EXERCISE BRIEF
Every line from the one with "Click the AI in Anti-Spoofing heading" to the final line of the records should be printed exactly as it is, with pictures left out.

[Records from a collection]

※ ※ ※

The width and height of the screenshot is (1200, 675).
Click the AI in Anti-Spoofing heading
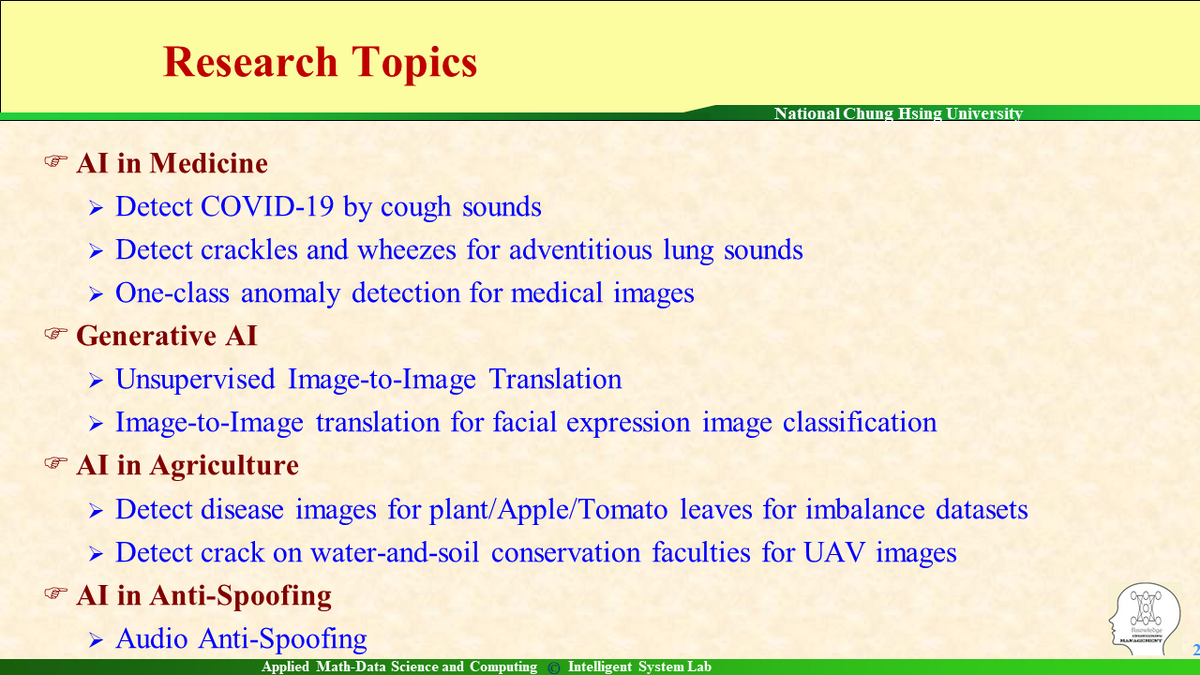[x=204, y=596]
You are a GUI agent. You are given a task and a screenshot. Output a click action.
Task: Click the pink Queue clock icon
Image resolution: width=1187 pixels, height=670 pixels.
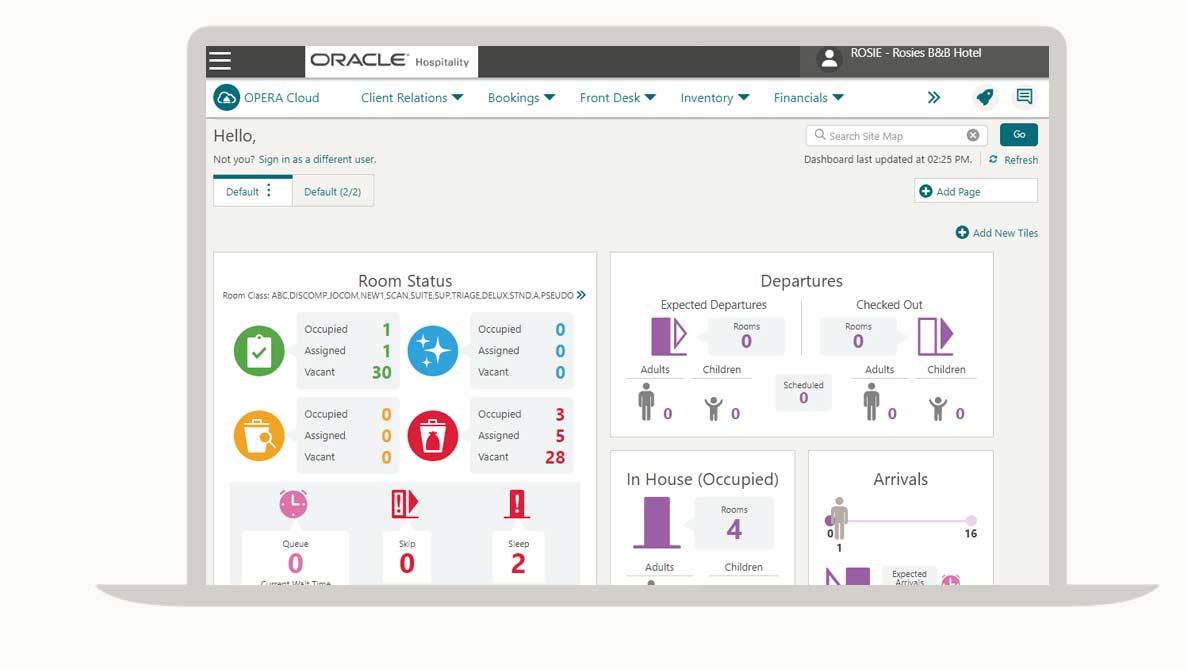[x=292, y=505]
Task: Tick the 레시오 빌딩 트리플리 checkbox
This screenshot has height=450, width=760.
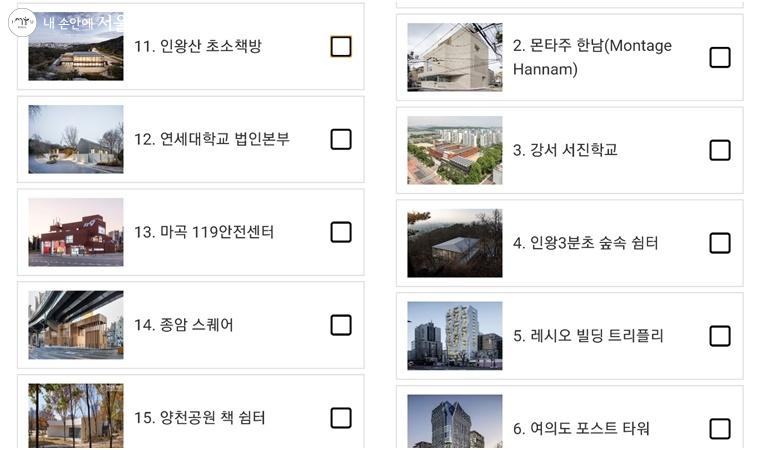Action: click(720, 336)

※ ※ ※

RESPONSE TO THIS TASK
Click the AI in Anti-Spoofing heading
[x=204, y=596]
You are a GUI agent. You are given a task and a screenshot. Output a click action.
Task: Click the pink Queue clock icon
Image resolution: width=1187 pixels, height=670 pixels.
[x=292, y=505]
Task: Tick the 레시오 빌딩 트리플리 checkbox
This screenshot has height=450, width=760.
Action: click(720, 336)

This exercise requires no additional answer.